De seu lado, ambientalistas criticam que o PL acaba com o veto a produtos que contenham substâncias cancerígenas. Caso a lei seja aprovada, essas substâncias seriam passíveis de autorização desde que não haja “risco inaceitável”.

“Se já foram 2 mil autorizações em quatro anos, com a atual política de aprovação, imagina modificando isso”, disse Tatiana da Silva Pereira, bióloga e ecotoxicologista da Universidade Federal do Pará (UFPA), ao jornal O Globo. “O que vejo como os maiores problemas são a centralização da liberação no Mapa, dando à Anvisa e ao Ibama apenas caráter consultivo, além da aprovação automática de um produto caso a análise ultrapasse o período de dois anos”, completou.

Pela lei atual, um novo agrotóxico só é liberado para comercialização e aplicação no Brasil após pedidos independentes feitos pela empresa à Anvisa, Ibama e Mapa. Cada órgão analisa separadamente de acordo com seu campo de competência. Porém, o novo texto diz que esses órgãos continuam com responsabilidade, mas não teriam mais poder decisório, pois a decisão final seria apenas do Mapa.

O PL também traz outros gatilhos que aceleram a autorização de agrotóxicos, como a liberação automática após dois anos de análise; a liberação de pesticidas para uso próprio em determinadas situações; e a permissão de um registro temporário desde que as substâncias sejam vendidas em pelo menos três países membros da OCDE (Organização para Cooperação e Desenvolvimento Econômico).

Para Marina Lacôrte, porta-voz de Agricultura do Greenpeace Brasil, o “texto não tem solução”. “Os artigos mais críticos são justamente os que a bancada ruralista mais quer. Permitir substância cancerígena vai aumentar a quantidade de produtos à venda, então é do interesse deles. Mesmo que a gente suprima alguns pontos, não vai adiantar, porque não tem como voltar a ser o original, o projeto já foi alterado e reconfigurado, está revogando toda uma lei”, disse ao O Globo.

O projeto foi criado em 1999, pelo então senador Blairo Maggi. O texto passou pela Comissão da Agricultura e agora está na Comissão do Meio Ambiente do Senado, com relatoria do senador governista Fabiano Contarato (PT), que prometeu um texto “equilibrado”.

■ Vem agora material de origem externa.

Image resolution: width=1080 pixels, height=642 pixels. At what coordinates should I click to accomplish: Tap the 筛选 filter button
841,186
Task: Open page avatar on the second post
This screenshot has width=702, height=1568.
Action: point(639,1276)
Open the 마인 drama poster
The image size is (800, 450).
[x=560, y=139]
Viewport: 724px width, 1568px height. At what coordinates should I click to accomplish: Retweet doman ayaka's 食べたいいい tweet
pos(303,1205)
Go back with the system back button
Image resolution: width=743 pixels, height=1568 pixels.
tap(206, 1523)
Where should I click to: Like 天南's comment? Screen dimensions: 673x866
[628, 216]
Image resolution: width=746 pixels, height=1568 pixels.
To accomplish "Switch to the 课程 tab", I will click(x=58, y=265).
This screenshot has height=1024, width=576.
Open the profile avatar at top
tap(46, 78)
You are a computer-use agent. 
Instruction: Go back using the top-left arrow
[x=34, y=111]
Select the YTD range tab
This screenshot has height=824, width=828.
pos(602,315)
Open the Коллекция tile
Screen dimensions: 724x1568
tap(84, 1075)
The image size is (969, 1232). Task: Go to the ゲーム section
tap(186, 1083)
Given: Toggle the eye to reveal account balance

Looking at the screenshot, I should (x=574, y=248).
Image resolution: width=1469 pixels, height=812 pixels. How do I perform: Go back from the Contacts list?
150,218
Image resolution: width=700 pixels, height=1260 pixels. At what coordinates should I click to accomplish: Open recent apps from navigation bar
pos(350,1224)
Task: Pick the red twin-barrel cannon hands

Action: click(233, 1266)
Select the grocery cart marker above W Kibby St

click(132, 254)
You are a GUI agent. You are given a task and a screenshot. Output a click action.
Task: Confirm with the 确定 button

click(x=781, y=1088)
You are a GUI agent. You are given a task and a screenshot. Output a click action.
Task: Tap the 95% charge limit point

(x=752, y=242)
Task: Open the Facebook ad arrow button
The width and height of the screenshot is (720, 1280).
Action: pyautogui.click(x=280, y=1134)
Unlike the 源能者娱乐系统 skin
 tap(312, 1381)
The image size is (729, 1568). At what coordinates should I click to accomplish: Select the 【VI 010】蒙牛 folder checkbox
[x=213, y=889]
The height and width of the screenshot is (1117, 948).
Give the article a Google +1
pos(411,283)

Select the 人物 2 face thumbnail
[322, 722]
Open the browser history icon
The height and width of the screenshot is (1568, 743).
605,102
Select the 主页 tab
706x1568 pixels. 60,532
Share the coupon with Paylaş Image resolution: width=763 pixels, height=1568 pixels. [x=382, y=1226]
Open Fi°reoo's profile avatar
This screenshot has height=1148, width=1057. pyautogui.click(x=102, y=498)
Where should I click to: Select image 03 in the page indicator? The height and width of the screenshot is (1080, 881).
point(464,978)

O ministro da Agricultura, Carlos Fávaro, defensor do projeto, reuniu-se na terça-feira passada (30) com o presidente do Senado, Rodrigo Pacheco (PSD). Após o encontro, ele disse que “excessos” acrescentados ao texto seriam ajustados e prometeu uma “análise técnica muito rigorosa”.

“Princípio básico: ninguém é a favor de produtos cancerígenos, ninguém é a favor da continuidade de produtos que afetem gravemente o meio ambiente”, afirmou após o encontro.